→ **Page excerpt**:
══════

2.3. Sentiment propagation and user modeling

DBN uses a set of random variables to represent a hidden state, while HMM and LDA use a single random variable to do so. It also uses factorized or distributed methods to represent observations and uses graphical models to represent conditional independencies between these variables. When facing temporal data i.e. data generated sequentially by some causal process, directed graphical models are useful. Dynamic Bayesian Networks (NBW), which is an extension of Bayesian Networks and a generalization of HMM, is a very popular directed graphical model due to its intelligibility. DBN consists of a series of time intervals that represent the state of all variables at a given time, thus representing the evolution of a process over time [21]. In sentiment analysis, a DBN is used to model the temporal variation of sentiments and relationships between topics [22].

DBN models a topic \( i \) at time \( t \) associating with a distribution which is conditional on the values of a set of parents topic \( Pa(i) \) at previous time-steps, for example time \( t-1 \) . For topics \( i=1,2,…,P \) at times \( t=1,2,…,T \) , set sentiment on topic \( i \) at time \( t \) as \( X_{t}^{i} \) .

\( p(X_{t}^{i}|{X_{t-1}},θ)=f(X_{t-1}^{Pa(i)},θ) \) (22)

where \( {X_{t-1}} \) is the sentiment of all topics at time \( t-1 \) , \( f \) is a function of the parents of variable \( i \) at time \( t-1 \) with a set of parameters \( θ \) .

3. Applications and future development

3.1. Social media sentiment analysis

Sentiment analysis in social media is widely used in many fields, such as disaster relief, gathering and analyzing public opinion of international events, predicting disease outbreaks, and making strategic decisions in enterprises. Among them, the application of probability theory cannot be ignored. Hidden Markov models (HMM) and Dynamic Bayesian networks (DBN) model the temporal evolution of emotions, making it possible for applications such as detecting mood changes due to virus events or policy changes.

3.2. Multimodal sentiment analysis

As a more complex technology, multimodal sentiment analysis not only considers the data source of a single media, but also combines multi-modal text, audio and video to comprehensively analyze the emotion of objects. Bayesian networks (BNs) are used to simulate the interactions between different modes to improve sentiment classification in noisy environments. Latent Dirichlet Allocation (LDA) is a probabilistic topic model that helps reveal emotion-related topics across modes, providing a deeper level of interpretability.

══════

→ **Data block**:
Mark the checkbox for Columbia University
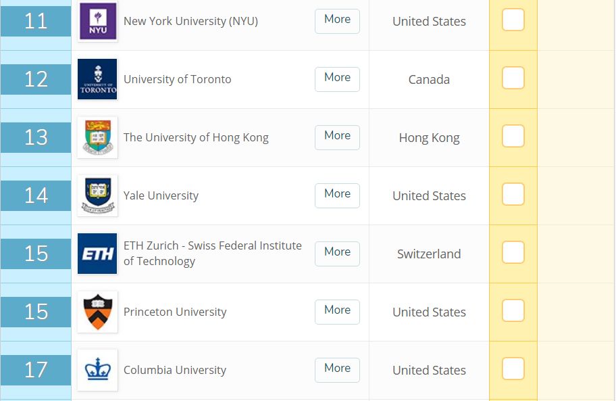Image resolution: width=616 pixels, height=401 pixels. (x=513, y=369)

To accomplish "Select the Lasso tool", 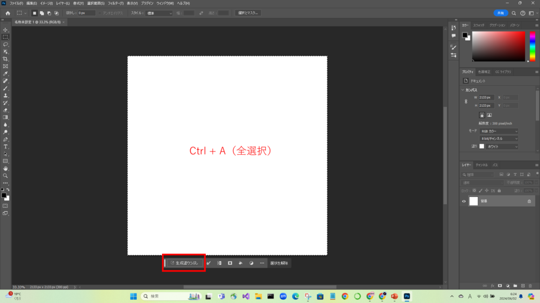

══════

→ **Problem statement**:
Answer these questions from the sentiment analysis excerpt above.
(a) What does DBN use to represent a hidden state, and what do HMM and LDA use instead?
(b) Which three kinds of data does multimodal sentiment analysis combine?
(c) What does LDA help reveal across modes?

→ **Solution for this task**:
(a) DBN uses a set of random variables, while HMM and LDA use a single random variable.
(b) It combines text, audio and video.
(c) It helps reveal emotion-related topics across modes.